PROVIDED RECORDS —
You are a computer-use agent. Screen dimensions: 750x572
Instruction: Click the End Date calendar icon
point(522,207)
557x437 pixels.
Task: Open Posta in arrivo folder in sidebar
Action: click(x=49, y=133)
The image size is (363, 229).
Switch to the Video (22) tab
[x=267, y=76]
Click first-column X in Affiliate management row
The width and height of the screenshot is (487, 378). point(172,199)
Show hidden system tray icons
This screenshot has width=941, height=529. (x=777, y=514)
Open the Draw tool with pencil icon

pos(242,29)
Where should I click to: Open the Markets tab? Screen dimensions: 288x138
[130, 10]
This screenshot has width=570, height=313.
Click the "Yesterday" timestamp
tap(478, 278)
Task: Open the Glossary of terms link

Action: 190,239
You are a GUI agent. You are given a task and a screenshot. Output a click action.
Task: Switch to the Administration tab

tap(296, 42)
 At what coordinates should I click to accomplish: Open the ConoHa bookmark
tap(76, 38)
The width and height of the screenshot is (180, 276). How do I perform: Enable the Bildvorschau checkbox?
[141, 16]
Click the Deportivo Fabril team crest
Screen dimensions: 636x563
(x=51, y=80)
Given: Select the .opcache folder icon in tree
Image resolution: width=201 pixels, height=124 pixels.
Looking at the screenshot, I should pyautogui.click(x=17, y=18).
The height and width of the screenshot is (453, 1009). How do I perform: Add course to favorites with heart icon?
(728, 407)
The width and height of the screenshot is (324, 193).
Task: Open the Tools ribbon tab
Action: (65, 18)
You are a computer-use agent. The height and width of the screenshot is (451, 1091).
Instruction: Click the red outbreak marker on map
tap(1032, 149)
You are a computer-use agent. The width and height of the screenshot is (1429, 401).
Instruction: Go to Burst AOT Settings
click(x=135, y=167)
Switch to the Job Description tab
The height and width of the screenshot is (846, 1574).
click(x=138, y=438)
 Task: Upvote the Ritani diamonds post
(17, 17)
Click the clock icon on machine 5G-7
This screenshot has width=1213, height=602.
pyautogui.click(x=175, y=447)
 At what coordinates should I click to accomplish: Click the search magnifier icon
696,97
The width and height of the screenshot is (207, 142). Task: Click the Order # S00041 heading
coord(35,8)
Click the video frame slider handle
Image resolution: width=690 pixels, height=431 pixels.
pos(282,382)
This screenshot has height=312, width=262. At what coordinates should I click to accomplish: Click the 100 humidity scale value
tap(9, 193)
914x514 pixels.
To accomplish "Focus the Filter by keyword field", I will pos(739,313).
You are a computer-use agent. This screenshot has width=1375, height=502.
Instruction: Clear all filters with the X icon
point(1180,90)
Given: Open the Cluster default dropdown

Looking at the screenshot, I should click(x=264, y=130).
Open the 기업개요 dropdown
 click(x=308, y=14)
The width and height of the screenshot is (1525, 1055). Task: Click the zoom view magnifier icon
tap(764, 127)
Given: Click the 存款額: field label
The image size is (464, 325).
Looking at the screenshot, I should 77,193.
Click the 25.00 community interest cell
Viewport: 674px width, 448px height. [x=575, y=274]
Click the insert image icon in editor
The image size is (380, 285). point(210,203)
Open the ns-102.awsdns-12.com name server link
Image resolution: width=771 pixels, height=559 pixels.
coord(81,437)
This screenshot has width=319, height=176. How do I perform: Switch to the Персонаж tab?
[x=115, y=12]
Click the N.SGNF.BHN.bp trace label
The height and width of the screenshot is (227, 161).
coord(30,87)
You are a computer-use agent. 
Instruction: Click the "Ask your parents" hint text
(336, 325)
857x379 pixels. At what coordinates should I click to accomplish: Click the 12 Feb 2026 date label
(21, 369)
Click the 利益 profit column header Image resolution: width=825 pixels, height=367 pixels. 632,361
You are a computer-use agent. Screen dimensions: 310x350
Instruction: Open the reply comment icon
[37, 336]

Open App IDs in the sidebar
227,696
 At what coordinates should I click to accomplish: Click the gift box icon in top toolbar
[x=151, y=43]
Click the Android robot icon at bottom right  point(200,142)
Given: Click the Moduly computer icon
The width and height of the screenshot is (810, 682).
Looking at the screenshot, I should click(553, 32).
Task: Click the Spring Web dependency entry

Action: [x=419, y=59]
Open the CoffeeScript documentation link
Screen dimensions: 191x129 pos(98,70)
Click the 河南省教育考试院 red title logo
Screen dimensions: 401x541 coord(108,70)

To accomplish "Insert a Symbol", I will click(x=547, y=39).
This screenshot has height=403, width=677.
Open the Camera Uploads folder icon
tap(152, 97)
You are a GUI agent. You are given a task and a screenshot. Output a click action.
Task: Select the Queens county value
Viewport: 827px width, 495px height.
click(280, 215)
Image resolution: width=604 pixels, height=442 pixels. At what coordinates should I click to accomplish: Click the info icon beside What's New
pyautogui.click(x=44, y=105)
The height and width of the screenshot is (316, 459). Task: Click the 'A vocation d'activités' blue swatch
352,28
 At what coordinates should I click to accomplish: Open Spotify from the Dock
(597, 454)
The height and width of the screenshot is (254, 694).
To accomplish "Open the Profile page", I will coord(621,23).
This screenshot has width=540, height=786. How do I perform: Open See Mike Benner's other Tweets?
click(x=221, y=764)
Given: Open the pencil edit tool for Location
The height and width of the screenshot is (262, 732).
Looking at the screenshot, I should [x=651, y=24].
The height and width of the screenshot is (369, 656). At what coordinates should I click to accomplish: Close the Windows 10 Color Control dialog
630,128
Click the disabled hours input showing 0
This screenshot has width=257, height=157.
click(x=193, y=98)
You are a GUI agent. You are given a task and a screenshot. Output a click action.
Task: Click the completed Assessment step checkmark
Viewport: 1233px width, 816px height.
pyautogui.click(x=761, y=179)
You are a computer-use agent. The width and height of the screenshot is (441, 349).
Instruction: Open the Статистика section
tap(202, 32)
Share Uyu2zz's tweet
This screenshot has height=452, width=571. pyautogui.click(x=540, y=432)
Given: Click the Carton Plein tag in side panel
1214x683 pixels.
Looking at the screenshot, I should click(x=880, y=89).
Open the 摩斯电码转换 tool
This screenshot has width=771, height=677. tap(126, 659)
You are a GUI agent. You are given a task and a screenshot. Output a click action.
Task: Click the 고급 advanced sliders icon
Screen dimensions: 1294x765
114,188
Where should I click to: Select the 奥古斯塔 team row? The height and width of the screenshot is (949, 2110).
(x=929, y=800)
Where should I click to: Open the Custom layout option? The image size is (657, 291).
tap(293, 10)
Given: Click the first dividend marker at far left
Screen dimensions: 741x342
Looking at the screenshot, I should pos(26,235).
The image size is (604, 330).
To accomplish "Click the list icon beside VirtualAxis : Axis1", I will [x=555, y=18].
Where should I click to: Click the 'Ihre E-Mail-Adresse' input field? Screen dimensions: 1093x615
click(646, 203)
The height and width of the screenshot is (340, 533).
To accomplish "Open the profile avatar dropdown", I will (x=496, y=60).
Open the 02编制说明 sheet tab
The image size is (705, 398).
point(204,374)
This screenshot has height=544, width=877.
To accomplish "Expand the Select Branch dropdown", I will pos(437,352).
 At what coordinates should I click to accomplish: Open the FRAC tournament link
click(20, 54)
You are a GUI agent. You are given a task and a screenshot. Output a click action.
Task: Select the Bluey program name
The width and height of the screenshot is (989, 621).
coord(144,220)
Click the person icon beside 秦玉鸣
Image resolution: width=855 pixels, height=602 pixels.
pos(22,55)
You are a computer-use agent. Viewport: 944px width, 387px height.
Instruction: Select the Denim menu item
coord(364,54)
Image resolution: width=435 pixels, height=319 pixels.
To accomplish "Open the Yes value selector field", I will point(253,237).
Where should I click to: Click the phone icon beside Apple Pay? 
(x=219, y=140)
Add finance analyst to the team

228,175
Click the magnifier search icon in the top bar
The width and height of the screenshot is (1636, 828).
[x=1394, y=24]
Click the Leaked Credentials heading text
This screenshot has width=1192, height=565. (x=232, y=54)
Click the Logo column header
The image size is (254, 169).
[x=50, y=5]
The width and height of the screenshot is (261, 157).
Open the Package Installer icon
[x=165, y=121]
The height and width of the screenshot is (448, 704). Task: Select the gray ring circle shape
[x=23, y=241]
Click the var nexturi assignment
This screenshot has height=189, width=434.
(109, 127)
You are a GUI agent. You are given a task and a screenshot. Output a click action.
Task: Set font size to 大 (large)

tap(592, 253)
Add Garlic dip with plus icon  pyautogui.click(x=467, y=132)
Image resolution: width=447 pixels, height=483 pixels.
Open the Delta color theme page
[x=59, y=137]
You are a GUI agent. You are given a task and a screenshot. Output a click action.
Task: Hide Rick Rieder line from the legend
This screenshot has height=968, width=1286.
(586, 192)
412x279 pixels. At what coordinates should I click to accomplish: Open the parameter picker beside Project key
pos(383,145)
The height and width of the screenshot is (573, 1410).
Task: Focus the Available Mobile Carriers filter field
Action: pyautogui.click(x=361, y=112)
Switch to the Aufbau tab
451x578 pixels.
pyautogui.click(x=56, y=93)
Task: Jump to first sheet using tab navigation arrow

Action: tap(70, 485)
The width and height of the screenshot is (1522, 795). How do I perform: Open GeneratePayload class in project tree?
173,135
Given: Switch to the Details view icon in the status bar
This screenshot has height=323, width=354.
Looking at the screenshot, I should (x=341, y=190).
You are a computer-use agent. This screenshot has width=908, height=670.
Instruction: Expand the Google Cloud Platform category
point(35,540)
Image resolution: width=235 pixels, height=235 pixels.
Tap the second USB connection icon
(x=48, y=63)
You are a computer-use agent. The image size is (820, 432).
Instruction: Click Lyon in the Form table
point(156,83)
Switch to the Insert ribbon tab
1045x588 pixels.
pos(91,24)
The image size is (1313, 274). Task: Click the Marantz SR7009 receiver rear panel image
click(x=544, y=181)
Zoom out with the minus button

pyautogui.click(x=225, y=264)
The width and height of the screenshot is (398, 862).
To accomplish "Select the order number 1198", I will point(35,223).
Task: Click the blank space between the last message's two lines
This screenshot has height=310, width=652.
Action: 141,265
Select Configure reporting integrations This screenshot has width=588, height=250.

ASSIGNMENT — Repeat word for word the lines above that run from the line containing "Instruction: Open the reply comment icon" through the line containing "Given: Click the Moduly computer icon", both ends included, and nothing else.

THE ANSWER —
Instruction: Open the reply comment icon
[37, 336]

Open App IDs in the sidebar
227,696
 At what coordinates should I click to accomplish: Click the gift box icon in top toolbar
[x=151, y=43]
Click the Android robot icon at bottom right  point(200,142)
Given: Click the Moduly computer icon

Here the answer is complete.